By Emma Amaize – Asaba
Oil communities in Gbaramatu and Egbema Kingdoms, Delta State, have rejected the recommended governance model under the Petroleum Industry Bill, PIB, 2020 for host communities’ development where oil companies would turn into overlords over oil producing communities, warning it would generate unnecessary anxieties in Niger Delta.
The communities under the Egbema and Gbaramatu Communities Development Foundation, EGCDF, stated this in a memorandum to the Joint Committee on Petroleum Downstream Sector, Petroleum Upstream and Gas on PIB 2020 by the chairman, Mr. Jude Ukori.
They asserted: “By sections 235 (1) & (4), 236, 242 (1), (2), (3) & (5) 243 (h), 245 (1), 247 of the proposed PIB 2020, oil companies (settlors) would now assume the role of overlords and masters over their host communities.
”Furthermore, the oil companies would take over and determine the leadership structure of their host communities, including appointing people from outside the communities to manage host community affairs.
“This is totally wrong, obnoxious and should be rejected by members of the House of Representatives. These provisions of the bill would not do the Nigerian oil and gas industry any good other than create needless and avoidable agitations in the oil producing communities.
“A few examples would make our position clearer. Section 235 (1) of the bill empowers the oil companies (settlor) to singlehandedly set up the trust for the development of host communities.
It provides thus: ‘Settlor shall incorporate a trust for the benefit of the host communities for which the settlor is responsible (host community development trust)’.
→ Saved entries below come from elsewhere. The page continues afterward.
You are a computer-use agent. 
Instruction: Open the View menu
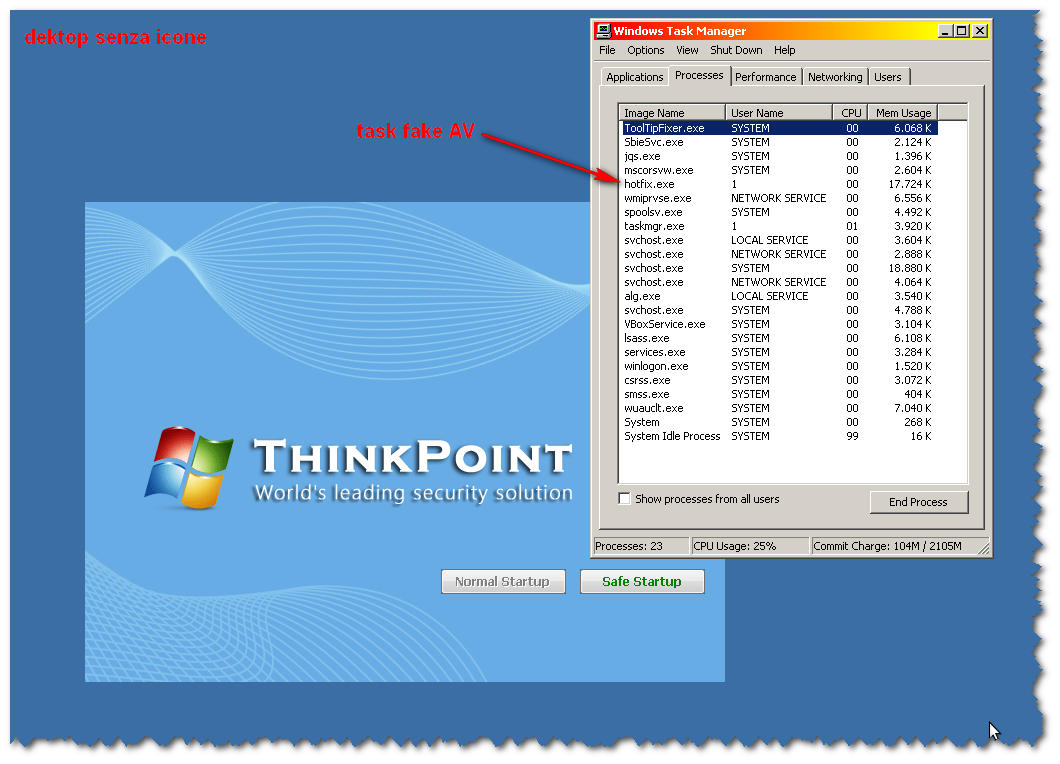click(687, 50)
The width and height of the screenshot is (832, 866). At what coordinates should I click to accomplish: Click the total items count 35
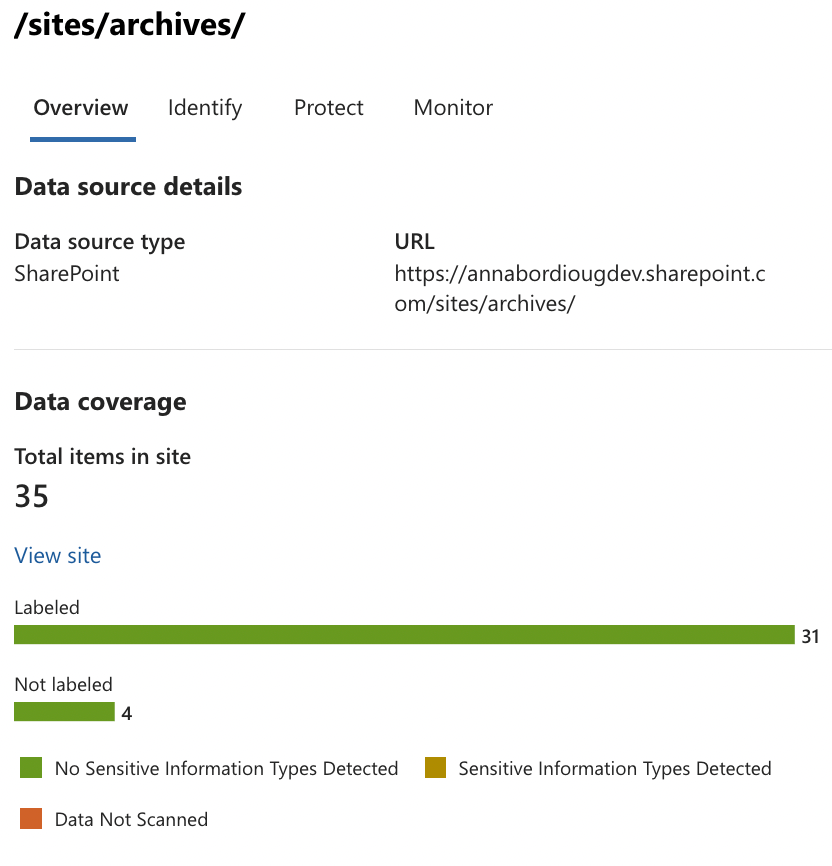[x=32, y=497]
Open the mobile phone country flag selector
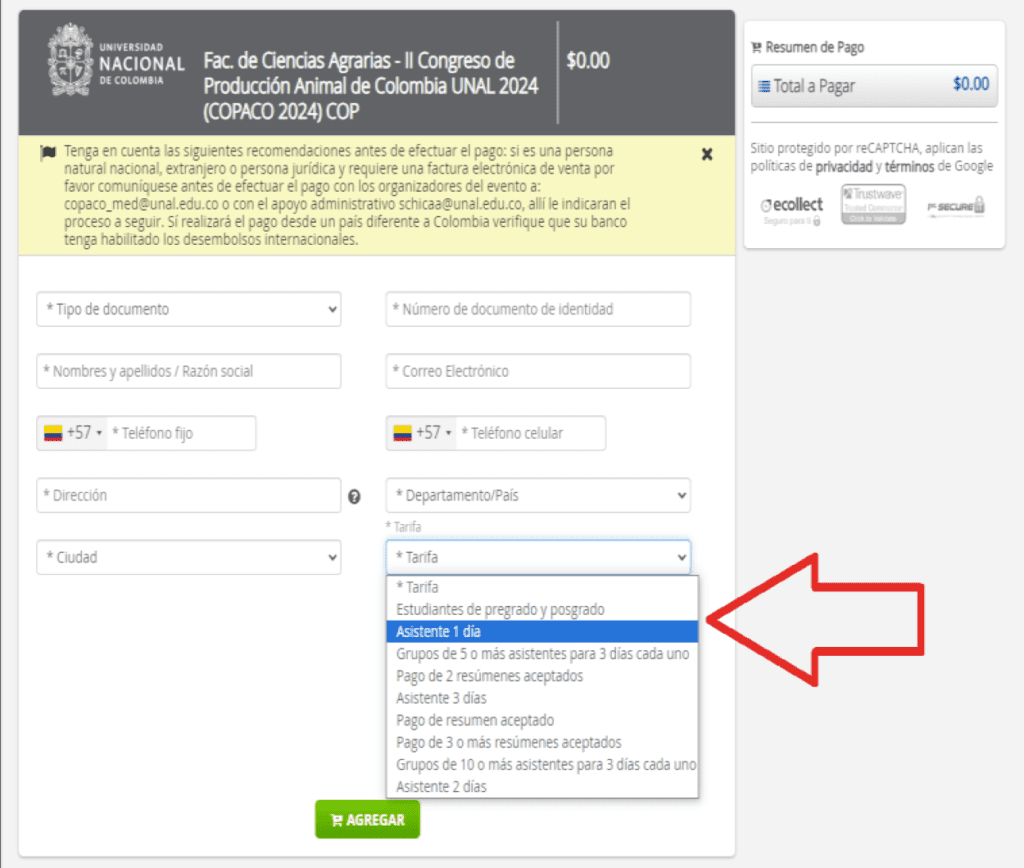This screenshot has height=868, width=1024. tap(421, 433)
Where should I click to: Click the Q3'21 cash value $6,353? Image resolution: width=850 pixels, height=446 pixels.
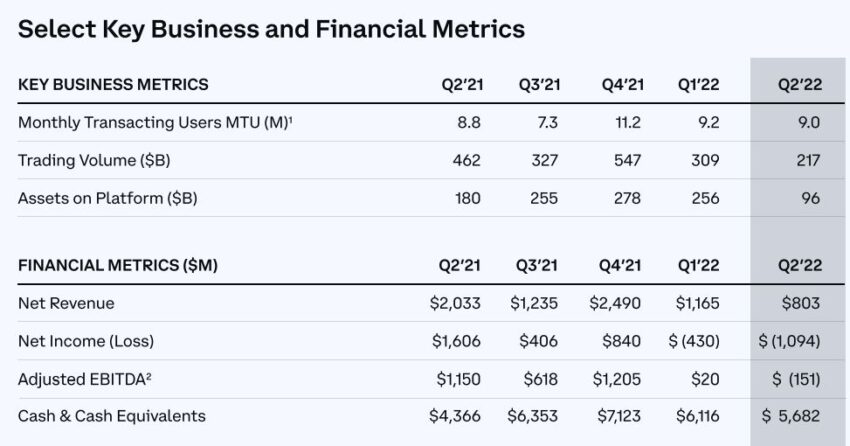point(532,416)
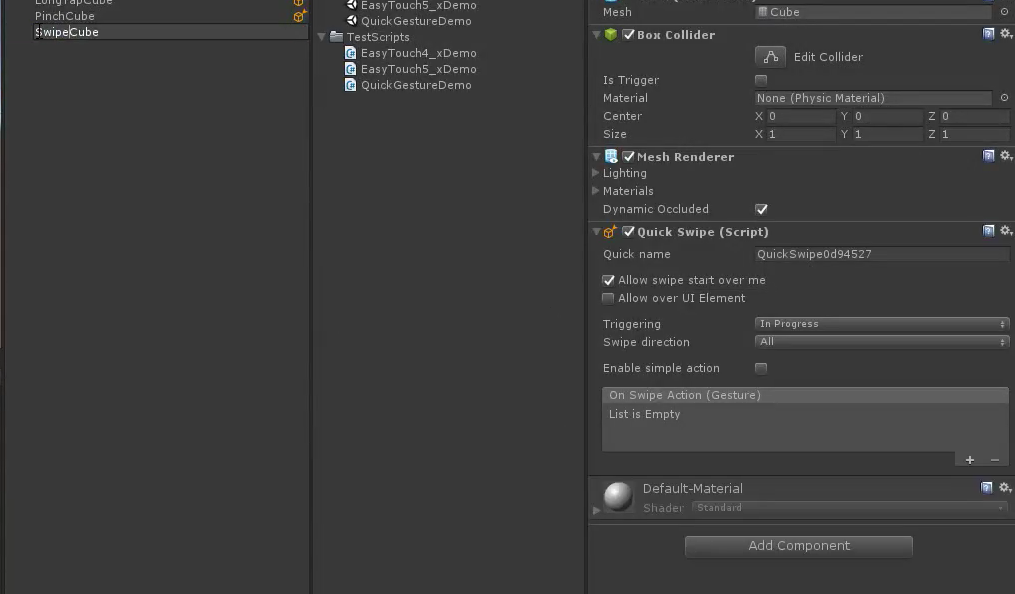1015x594 pixels.
Task: Collapse the TestScripts folder in the Project view
Action: coord(323,37)
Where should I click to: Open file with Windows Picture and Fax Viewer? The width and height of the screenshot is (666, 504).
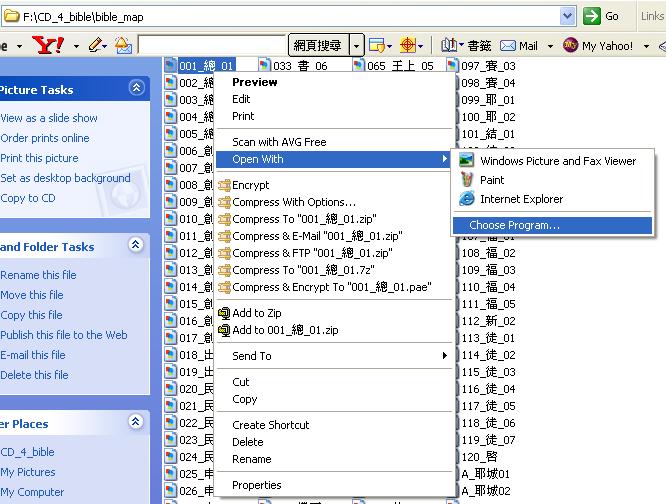[557, 161]
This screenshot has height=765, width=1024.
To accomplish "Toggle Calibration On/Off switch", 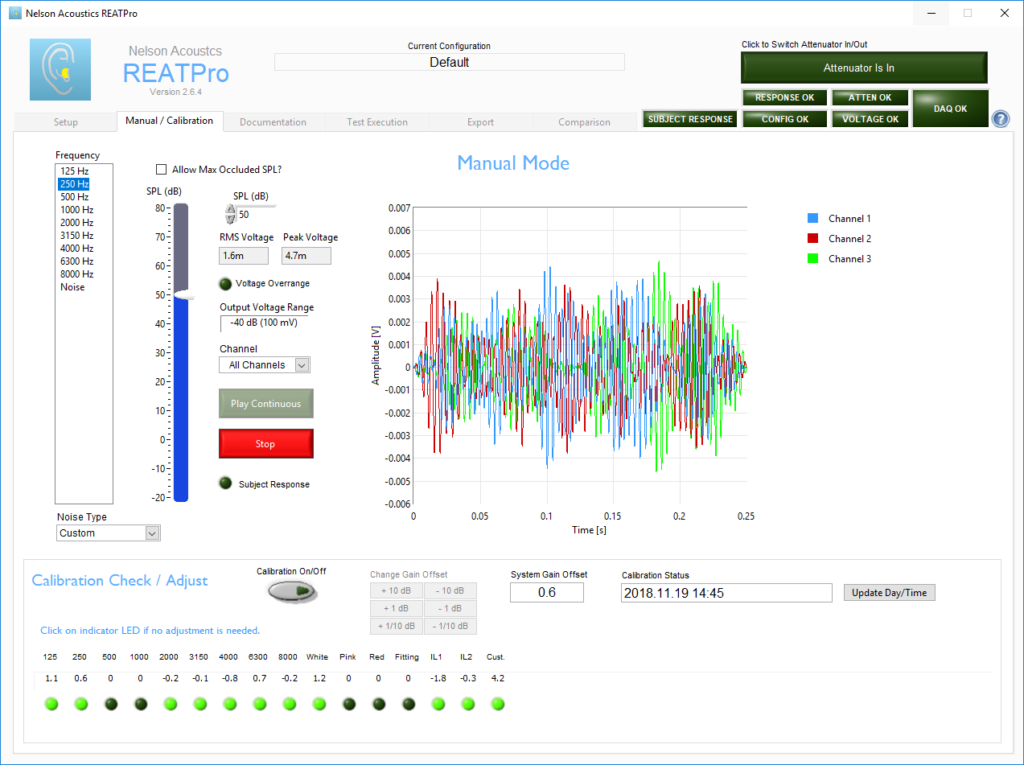I will coord(291,591).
“Then section 242 (1) & (2) dealing with the composition of the Board of Trustees and management of the trust provides as follows: ‘The composition of the host communities development trust shall contain provisions requiring the board of trustees to be set up by the settlor, who shall determine its membership and criteria for their appointment…’ (Underlying supplied for emphasis).
“It continued: ‘the settlor shall, in the determination of membership of the Board of Trustees, include persons of high integrity and professional standing, who may not necessarily come from any of the host communities.’ (Underlying supplied for emphasis)
“Then section 247 (2) dealing with the composition of the Host Communities Development Trust Management Committee provides as follows: The membership of the management committee shall comprise – One representative of each host community, who shall be nominated by the host communities as a non-executive member; and executive members, selected by the board of trustees, who shall be Nigerians of high integrity and professional standing, who may not necessarily be from the host communities and the number of executive members shall be determined by the settlor.
“The implication of the foregoing is that oil companies (settlor) would be legally empowered by an Act of Parliament to exclusively set up a board of trustees to manage the affairs of oil producing communities, including appointing people from outside the communities to manage their affairs.
“Also, with respect to the Management Committee of the Hosts Communities Development Funds, the host communities are only entitled as a matter of right to appoint one non-executive committee member and the executive committee members appointment is at the discretion of the oil companies and can even decide to appoint someone from outside the affected communities.
“It is obvious that the proponents of this bill fail to realize that the relationship between oil companies and communities is always a tense one in that whereas the company officials protect the interest of their companies and on the other hand, the community leaders protect the interest of their communities which interests are in opposing end.
“Therefore, these provisions are inimical to the peaceful co-existence between host communities and oil companies and the philosophy behind host communities’ development fund.
”The concept of Host Communities’ Fund which is a product of years of agitations by the oil producing communities of Nigeria was introduced to primarily make oil producing communities’ equity stakeholders in the oil operations within their communities in exchange for them providing the conducive environment for companies to operate.
“It was based on the foregoing that under the PIB 2012 submitted to the National Assembly by former President Jonathan’s administration, sections 116 and 117 created the host communities’ development fund and section 118 specifically provides that every upstream petroleum producing company shall remit on a monthly basis 10 percent of its net profit into the fund for the development of the host communities.
“Under the 2012 bill, oil producing communities were entitled to 10 percent of the profit of the oil producing companies within the communities for the development of the communities in line with structures put in place by the communities.
“It is strange, unthinkable and undemocratic for oil companies to be saddled with so much powers and responsibilities with respect to the internal governance of oil producing communities in the proposed PlB 2020 pending before the National Assembly,” the oil communities said.